At a press conference in the War Memorial, as praise was heaped on Gockley, he said that after 44 years as a top arts executive and what will be a decade-long appointment here in 2016 as he is turning 73, there should be a “new leader with fresh ideas, energy, eyes, and ears.” No CEO should stay more than 10 years (in any business), he added, although he headed the Houston Grand Opera for 33, making it a major, pioneering company with the presentation of new works.

Music Director Nicola Luisotti, hired by Gockley, called him a “living legend.” S.F. Opera Association President Keith Geeslin credited Gockley with turning the company around from a dangerous fiscal crisis that coincided with the Recession of 2009.

Back then, Gockley warned that “The ‘business as usual’ model will cripple San Francisco opera in the next two years if there is not major change.” By handling complex labor contracts to general satisfaction, and raising tens of millions of dollars in contributions, Gockley made that change happen, and the company is in good shape today.

During his intendancy, the company presented world-famous singers in classical operas and commissioned bold new works. He initiated free live streamings of opera in AT&T Park and elsewhere, created a media center to capture performances for broadcast, telecast, DVDs, and Blu-ray.

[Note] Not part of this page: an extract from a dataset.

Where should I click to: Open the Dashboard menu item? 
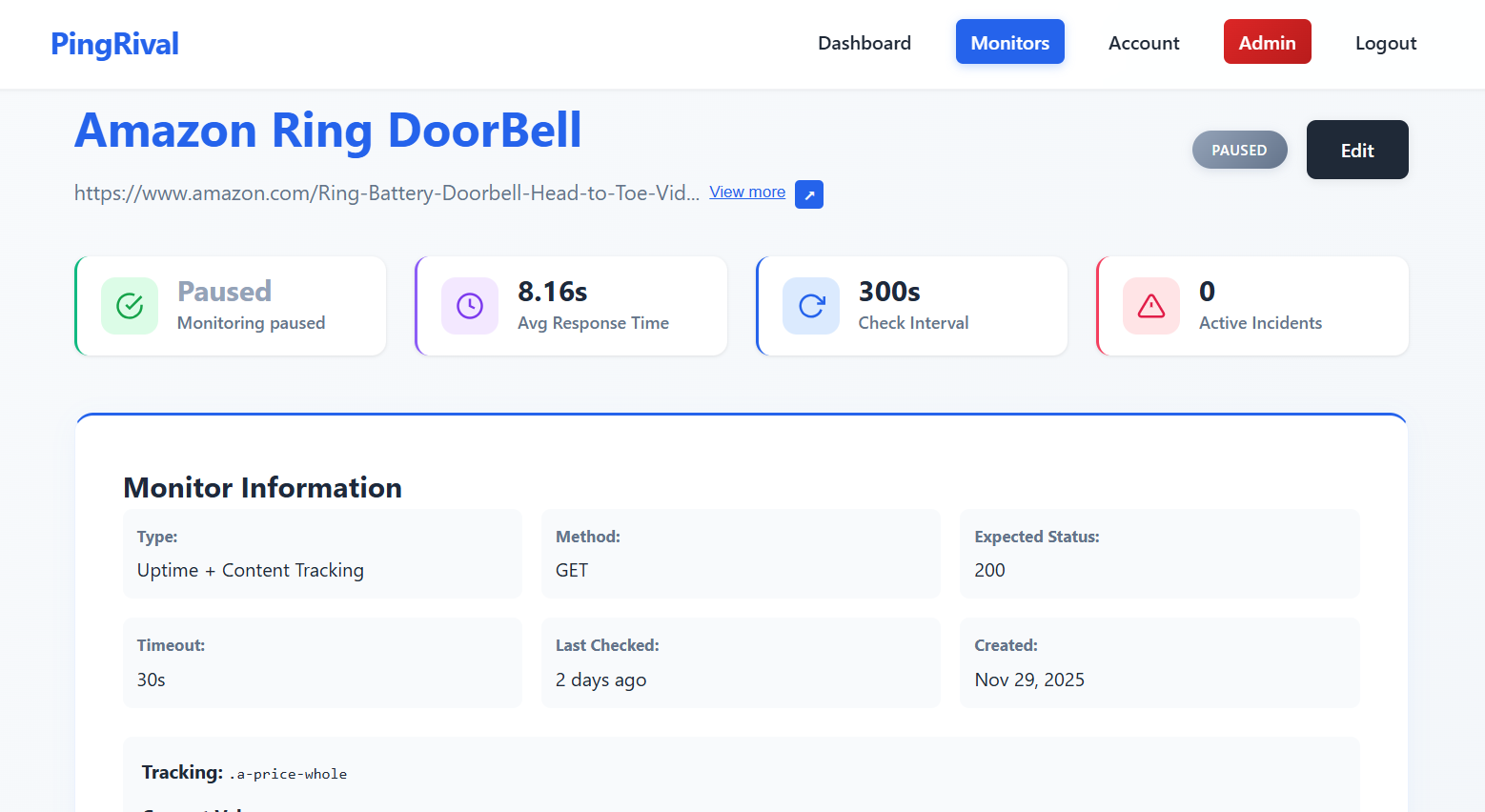(864, 42)
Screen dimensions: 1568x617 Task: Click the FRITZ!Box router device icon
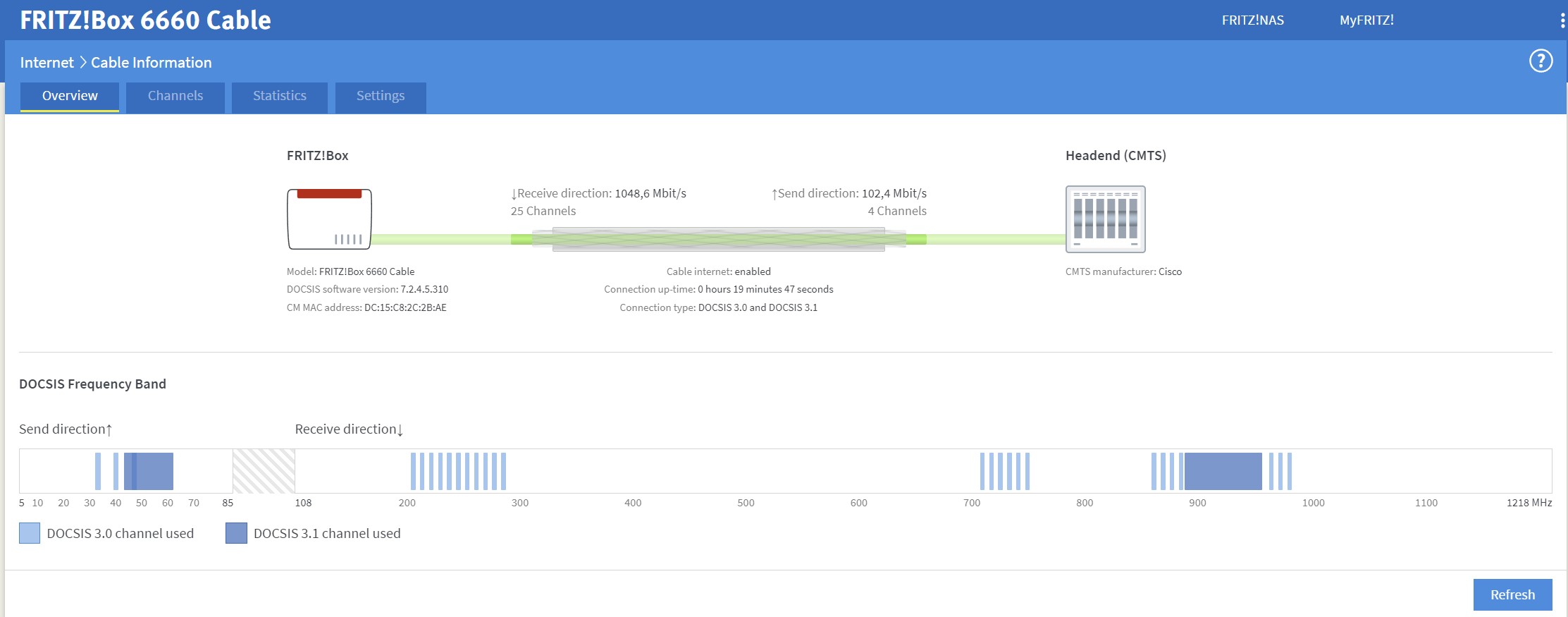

At the request of the board, Gockley will plan two seasons beyond this retirement, and conclude the 2018 season with a revival of his biggest, most successful project, Richard Wagner’s 16-hour tetralogy of the “Ring of the Nibelung.”

When the company presented three cycles of the massive “Ring” in 2011, thousands of visitors from the US and abroad contributed millions of dollars to The City’s hotel and restaurant businesses.

Gockley said he will maintain his Sausalito residence in his retirement.